Governors Island American Symbol
Governors Island Lifeblood of American Liberty
Governors Island Preservation and Education Project
Governors Island is the historical locus of the dynamic principal of tolerance - a reciprocal dynamic and the foundation of American liberty. Tolerance is a vital subset in the conception of American freedom and a crucial pillar of democracy.
YouTube - Governors Island Tolerance Park - Video
The jurisprudence of religious tolerance as an individual right was placed first in the New World on Governors Island in New York State in the year 1624. That Tolerance is the thematic antecedent to Liberty whereas Liberty is the precursor to Welcome in America (Governors Island, Liberty Island and Ellis Island respectively.) Therefore, the yoke of oxen named Tolerance and Liberty—fraternal twins—pulls the cart of American Freedom to eternal unity.
The Governors Island Preservation and Education Project is a 50-acre living park-to-tolerance which will provide our children with an opportunity to understand the meaning of American freedom. It will afford them a deeper appreciation of tolerance and liberty as equal partners in a pluralist, democratic society, on the very place where these notions first took root in 1624. Indeed, Tolerance and Liberty are innate to American Freedom—they are its constituent parts.
In the way that a house of stone and brick is held together by cement, tolerance is the mortar that holds this world together—that enables mankind to prosper through social cohesion for successful ethnic diversity and cultural diversity. As a reciprocal dynamic, the precept of tolerance requires ongoing struggle grounded in "broad awareness and conscious vigilance" in order to cement what unites us in freedom and to surmount what divides us. When the cement fails, so will the house—as in intolerance.

→ ENTRIES
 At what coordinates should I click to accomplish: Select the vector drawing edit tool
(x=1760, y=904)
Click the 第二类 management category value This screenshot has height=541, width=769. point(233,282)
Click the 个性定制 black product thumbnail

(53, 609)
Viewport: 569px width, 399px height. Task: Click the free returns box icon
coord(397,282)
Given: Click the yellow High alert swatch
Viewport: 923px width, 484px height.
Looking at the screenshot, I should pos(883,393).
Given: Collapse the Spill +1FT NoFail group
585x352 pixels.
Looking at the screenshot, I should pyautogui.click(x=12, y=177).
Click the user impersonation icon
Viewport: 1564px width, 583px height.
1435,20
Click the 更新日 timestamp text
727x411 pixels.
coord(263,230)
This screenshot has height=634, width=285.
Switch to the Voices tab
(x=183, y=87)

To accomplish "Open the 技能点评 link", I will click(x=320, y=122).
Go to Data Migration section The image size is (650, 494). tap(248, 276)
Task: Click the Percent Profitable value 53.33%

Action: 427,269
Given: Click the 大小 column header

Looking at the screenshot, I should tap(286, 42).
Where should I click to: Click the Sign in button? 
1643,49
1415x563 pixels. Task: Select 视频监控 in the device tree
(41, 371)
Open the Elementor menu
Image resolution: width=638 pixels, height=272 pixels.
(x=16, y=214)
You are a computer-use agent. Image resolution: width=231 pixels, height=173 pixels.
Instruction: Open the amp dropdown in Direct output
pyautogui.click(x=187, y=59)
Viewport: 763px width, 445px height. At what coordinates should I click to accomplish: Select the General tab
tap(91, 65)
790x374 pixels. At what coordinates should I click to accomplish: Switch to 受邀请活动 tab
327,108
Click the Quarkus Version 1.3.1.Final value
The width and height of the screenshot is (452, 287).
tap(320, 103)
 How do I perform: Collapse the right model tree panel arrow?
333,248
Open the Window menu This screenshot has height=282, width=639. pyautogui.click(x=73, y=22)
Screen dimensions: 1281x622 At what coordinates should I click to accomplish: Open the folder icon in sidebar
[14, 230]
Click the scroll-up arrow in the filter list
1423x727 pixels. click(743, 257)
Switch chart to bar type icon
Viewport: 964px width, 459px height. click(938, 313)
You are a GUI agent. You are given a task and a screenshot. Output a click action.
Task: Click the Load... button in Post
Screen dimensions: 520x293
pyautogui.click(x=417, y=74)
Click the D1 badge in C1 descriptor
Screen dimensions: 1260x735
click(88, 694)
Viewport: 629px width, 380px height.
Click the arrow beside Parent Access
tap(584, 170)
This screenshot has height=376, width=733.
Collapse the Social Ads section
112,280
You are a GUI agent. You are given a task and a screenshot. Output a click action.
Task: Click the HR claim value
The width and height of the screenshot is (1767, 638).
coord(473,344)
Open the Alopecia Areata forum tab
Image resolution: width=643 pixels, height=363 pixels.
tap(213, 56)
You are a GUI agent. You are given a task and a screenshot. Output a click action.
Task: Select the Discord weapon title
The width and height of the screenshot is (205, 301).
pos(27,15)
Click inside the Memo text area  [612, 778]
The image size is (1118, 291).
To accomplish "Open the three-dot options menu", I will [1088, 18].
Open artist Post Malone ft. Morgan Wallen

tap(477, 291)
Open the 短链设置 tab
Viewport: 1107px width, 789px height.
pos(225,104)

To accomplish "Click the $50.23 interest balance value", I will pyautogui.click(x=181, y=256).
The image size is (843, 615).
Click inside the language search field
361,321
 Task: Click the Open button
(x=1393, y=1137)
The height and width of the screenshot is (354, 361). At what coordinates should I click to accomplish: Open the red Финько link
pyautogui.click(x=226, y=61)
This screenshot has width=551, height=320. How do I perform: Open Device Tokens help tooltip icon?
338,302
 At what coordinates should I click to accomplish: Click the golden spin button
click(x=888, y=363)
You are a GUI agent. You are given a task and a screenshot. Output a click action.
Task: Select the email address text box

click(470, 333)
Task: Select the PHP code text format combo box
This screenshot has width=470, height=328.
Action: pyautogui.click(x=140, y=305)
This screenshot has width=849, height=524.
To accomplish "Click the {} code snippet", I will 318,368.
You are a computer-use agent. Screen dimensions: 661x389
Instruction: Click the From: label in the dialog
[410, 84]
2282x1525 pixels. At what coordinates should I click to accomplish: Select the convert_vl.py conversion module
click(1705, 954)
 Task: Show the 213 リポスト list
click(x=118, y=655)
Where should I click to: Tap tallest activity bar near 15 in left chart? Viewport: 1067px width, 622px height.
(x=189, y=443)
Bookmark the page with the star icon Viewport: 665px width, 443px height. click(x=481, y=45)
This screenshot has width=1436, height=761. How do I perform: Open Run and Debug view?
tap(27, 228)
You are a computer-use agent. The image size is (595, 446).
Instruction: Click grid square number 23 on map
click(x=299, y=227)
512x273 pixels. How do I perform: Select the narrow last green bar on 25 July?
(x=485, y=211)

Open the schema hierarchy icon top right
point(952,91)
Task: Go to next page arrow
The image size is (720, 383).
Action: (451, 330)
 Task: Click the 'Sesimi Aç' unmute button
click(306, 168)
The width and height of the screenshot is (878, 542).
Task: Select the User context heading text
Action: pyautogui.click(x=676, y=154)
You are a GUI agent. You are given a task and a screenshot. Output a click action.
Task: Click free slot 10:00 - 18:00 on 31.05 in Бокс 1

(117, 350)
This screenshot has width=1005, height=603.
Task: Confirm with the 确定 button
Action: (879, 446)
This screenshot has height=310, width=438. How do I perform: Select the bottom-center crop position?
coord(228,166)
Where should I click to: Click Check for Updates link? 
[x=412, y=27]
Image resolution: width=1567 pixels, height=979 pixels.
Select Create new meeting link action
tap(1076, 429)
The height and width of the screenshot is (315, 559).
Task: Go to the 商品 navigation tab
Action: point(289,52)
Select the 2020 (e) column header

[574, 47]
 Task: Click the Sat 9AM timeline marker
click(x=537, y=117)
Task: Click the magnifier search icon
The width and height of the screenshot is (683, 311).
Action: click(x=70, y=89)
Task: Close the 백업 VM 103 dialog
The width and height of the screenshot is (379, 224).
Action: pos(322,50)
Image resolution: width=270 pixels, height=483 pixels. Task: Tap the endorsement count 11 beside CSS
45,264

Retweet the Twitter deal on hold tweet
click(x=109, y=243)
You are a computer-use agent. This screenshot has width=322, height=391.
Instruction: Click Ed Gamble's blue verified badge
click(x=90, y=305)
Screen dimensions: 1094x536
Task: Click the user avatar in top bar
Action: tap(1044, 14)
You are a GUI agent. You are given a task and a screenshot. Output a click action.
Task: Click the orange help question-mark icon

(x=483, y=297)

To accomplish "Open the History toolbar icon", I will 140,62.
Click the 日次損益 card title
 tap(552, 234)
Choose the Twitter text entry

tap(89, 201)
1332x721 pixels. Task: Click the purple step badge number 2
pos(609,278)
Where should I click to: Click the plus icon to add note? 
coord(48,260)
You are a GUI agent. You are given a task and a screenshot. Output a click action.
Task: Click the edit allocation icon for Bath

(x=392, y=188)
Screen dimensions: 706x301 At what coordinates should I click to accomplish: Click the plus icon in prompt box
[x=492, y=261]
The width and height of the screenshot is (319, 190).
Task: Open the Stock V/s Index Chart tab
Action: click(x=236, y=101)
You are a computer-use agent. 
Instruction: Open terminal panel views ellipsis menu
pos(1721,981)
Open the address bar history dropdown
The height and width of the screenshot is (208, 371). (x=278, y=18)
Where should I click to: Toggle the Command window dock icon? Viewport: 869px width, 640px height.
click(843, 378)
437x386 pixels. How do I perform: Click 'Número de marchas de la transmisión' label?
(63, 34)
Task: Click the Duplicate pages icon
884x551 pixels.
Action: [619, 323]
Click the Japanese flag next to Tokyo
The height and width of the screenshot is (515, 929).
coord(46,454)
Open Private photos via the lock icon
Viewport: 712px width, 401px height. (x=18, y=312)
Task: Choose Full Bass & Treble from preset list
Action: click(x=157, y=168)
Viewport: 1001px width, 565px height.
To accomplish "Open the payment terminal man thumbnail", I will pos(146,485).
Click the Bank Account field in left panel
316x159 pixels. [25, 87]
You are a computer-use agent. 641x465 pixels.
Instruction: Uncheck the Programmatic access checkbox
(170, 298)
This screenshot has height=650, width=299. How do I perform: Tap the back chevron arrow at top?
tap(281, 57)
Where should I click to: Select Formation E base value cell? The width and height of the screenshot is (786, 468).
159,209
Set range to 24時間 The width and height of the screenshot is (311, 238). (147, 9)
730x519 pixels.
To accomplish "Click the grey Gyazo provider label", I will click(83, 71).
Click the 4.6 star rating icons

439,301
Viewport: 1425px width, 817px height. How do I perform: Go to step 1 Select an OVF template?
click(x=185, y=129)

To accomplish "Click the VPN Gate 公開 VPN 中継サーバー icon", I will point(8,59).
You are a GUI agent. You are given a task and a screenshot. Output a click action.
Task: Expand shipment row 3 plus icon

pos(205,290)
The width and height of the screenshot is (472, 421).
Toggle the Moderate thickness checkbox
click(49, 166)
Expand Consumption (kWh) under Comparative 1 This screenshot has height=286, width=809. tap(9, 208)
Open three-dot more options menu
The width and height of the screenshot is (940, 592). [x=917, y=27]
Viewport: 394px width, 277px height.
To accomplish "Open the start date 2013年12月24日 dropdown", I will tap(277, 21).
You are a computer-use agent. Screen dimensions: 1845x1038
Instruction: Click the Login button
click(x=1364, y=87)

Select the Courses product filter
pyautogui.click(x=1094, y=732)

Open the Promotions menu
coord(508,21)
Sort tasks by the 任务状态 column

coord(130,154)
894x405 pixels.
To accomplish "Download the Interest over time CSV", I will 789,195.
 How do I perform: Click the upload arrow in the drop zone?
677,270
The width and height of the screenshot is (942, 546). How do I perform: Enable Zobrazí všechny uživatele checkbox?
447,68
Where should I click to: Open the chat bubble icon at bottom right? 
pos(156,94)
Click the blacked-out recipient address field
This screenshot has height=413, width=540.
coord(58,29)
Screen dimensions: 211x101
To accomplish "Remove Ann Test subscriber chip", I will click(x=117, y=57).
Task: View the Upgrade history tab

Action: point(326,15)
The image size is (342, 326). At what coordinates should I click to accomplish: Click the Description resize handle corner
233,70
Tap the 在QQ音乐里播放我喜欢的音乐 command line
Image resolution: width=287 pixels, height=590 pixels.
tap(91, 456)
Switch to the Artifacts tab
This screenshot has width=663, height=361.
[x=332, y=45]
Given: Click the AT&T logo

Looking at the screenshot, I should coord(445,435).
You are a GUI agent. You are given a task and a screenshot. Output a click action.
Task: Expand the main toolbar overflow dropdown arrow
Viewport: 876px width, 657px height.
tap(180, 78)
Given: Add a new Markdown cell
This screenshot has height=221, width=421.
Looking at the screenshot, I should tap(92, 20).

→ BRIEF 1
Summarize the Governors Island text in two sentences.
→ BRIEF 2
Repeat the passage of the Governors Island text starting with "In the way that" and going on through "house—as in intolerance.", but swap "mortar" for "glue".
→ BRIEF 3
Continue the Governors Island text from its final sentence.
The items have nothing to do with the Governors Island text.

→ EXPECTED OUTPUT 1
Governors Island is presented as the place where religious tolerance as an individual right was first established in the New World in 1624, making tolerance a foundation of American liberty. The Governors Island Preservation and Education Project is described as a 50-acre living park-to-tolerance meant to help children understand American freedom, with tolerance likened to the mortar that holds the world together.

→ EXPECTED OUTPUT 2
In the way that a house of stone and brick is held together by cement, tolerance is the glue that holds this world together—that enables mankind to prosper through social cohesion for successful ethnic diversity and cultural diversity. As a reciprocal dynamic, the precept of tolerance requires ongoing struggle grounded in "broad awareness and conscious vigilance" in order to cement what unites us in freedom and to surmount what divides us. When the cement fails, so will the house—as in intolerance.

→ EXPECTED OUTPUT 3
It is a politician’s obligation to govern for the common good of a sovereignty. Therefore, it is a New York State politician’s public duty to recognize, restore and preserve the tangible birthplace of his/her sovereignty—Governors Island—which also is the origin of the nation’s fundamental virtue of tolerance as the dynamic source in American freedom. Therefore, as historic symbol of the State’s identity, the Island’s legacy with its intangible message must be safeguarded politically and made tangible for the benefit of our children and grandchildren.
“I work for the people of the State of New York. That’s where I work for. I work for the people. I don’t work for the special interests. I don’t work for the lobbyists. I work for the people” (NY State Governor Andrew M. Cuomo, January 1, 2011.)
“The strength of a democracy is based in part on how much its citizens know” (Oct. 29, 2009, Henry J. Stern, Director www.nycivic.org.)
“Ultimately, America's answer to the intolerant man is diversity, the very diversity which our heritage of religious freedom has inspired” (Robert F. Kennedy.)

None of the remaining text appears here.